En effet, si les Marines paraissent au départ suffisamment badass et cools pour qu'on se dise que l'affaire est dans la poche, l'arrivée sur LV-421 va remettre les choses en perspective : la technologie et les armes ne sont rien si on ne connait pas le terrain, ni même l'ennemi qu'on est censé affronter. Par là,
Aliens est plutôt courageux dans sa manière de représenter un conflit armé en plein Reaganisme triomphant, puisque qu'on comprend assez rapidement l'allégorie "post-Vietnam" (il suffit juste de voir les tenues des soldats, plus leur armement qui est composé des mêmes composantes que les factions armées de l'époque avec le trio fusil d'assaut/fusil d'artilleur plus lourd porté par Vasquez et Drake/lance-flamme), de plus la mise en scène qui procure par moments le même sentiment de peur que dans le film précédent, notamment dans l'excellente séquence (repompée grossièrement dans le nullissime
Rec 2) du traquenard observé quasi-intégralement du point de vue des caméras embarqués de chaque soldat observé de manière impuissante par les seuls personnages non-entrainés (en qualité vidéo a basse définition, autant dire que l'effet chaotique en est décuplé), l'horreur venant justement du fait qu'on ne comprend jamais vraiment ce qu'il se passe. La seconde moitié se veut plus réfléchie, les bourrins devront agir en groupe et de manière intelligente s'ils veulent s'en sortir, là encore Cameron ne met jamais en sourdine sa volonté de proposer un spectacle généreux puis qu'il ne cessera de montrer toujours plus d'Aliens et de Facehuggers a exploser, tout en explorant un thème interessant, lui-même lié a une des figures de proue : Ripley a tout de la femme forte cameronienne, mais va surtout développer un instinct maternel plutôt logique dès qu'elle découvre la seule survivante de la colonie (d'ailleurs, il est bien dommage que la scène vraiment importante de la version longue où elle apprend la mort de sa fille biologique pendant son hypersommeil n'ait pas été gardée pour le montage ciné), plus le film avance et plus cette obsession de la famille recomposée prend forme où le groupe va se rétrécir de plus en plus, jusqu’à garder la figure de Hicks comme un père de substitution (on pourra aller plus loin en disant que Bishop pourrait faire le tonton mais bon je pense que j'extrapole en disant ça

).

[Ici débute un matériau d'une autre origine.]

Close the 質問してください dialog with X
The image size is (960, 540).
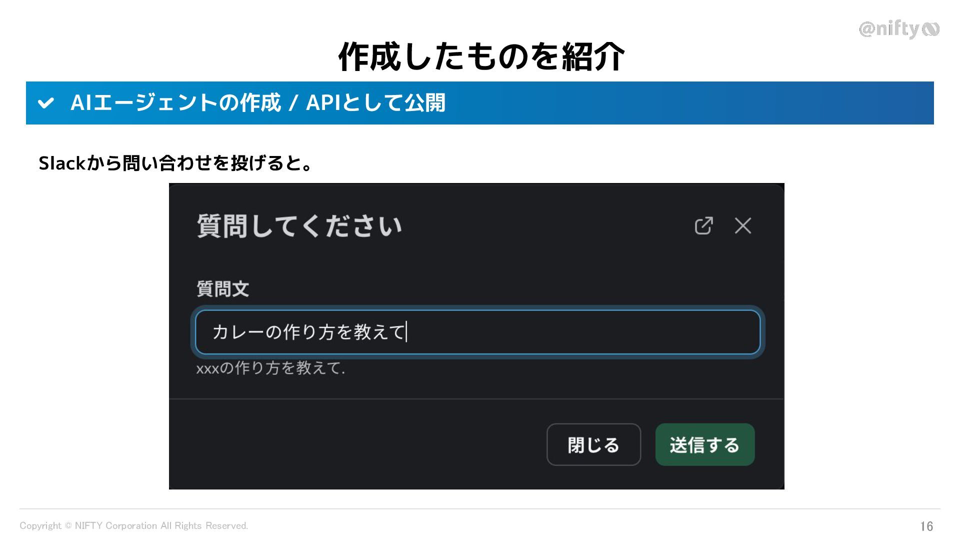pos(743,226)
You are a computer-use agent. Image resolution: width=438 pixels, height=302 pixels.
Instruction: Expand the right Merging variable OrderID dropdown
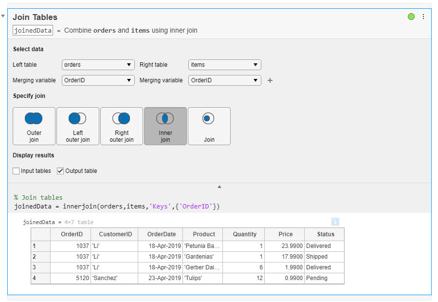pos(224,80)
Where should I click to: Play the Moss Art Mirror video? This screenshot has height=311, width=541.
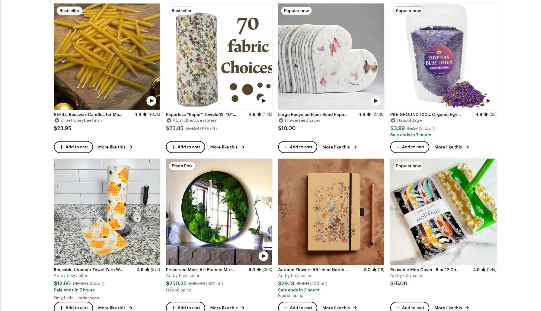(263, 256)
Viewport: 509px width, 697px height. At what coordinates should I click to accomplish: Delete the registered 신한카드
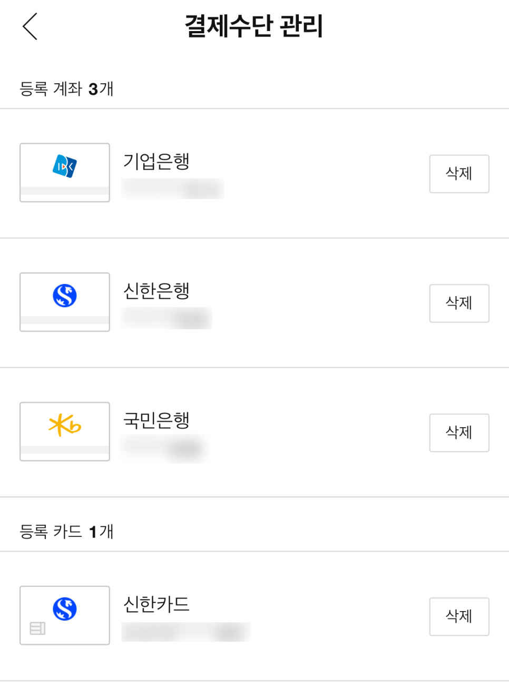tap(459, 616)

Avec cette lecture-là, le climax final prend une dimension différente, si on omet les nombreuses incohérences pour rajouter toujours plus d'action (mais bon il y a un Mecha donc c'est pardonné), c'est clairement le combat entre deux mères (la Reine Mère, certainement l'ajout le plus évident de la patte Cameron

) qui se battent pour défendre leur progéniture jusqu'au bout, là encore Cameron arrive parfaitement prendre le meilleur de son époque tout en contournant certaines contraintes qui pourraient faire mousser certains journaleux bobos (oui, je parle a toi qui crache sur
Rocky 4 ou
Invasion USA).
Aliens est donc l'opus fun et guerrier de la saga même s'il n'égale pas son ainé, a cause de fautes de goût parfois gênantes, déjà de ne pas avoir pas retravaillé avec Giger, ce qui donne aux Aliens un design assez différent sans la moindre explication (même si Winston bon faut pas déconner, ça reste un cador), ainsi qu'un montage qui aurait gagné a être revu entre le trop plein de séquences de la version longue et des informations qui nous échappent dans la version salles, il y aurait moyen de pondre un petit director's cut.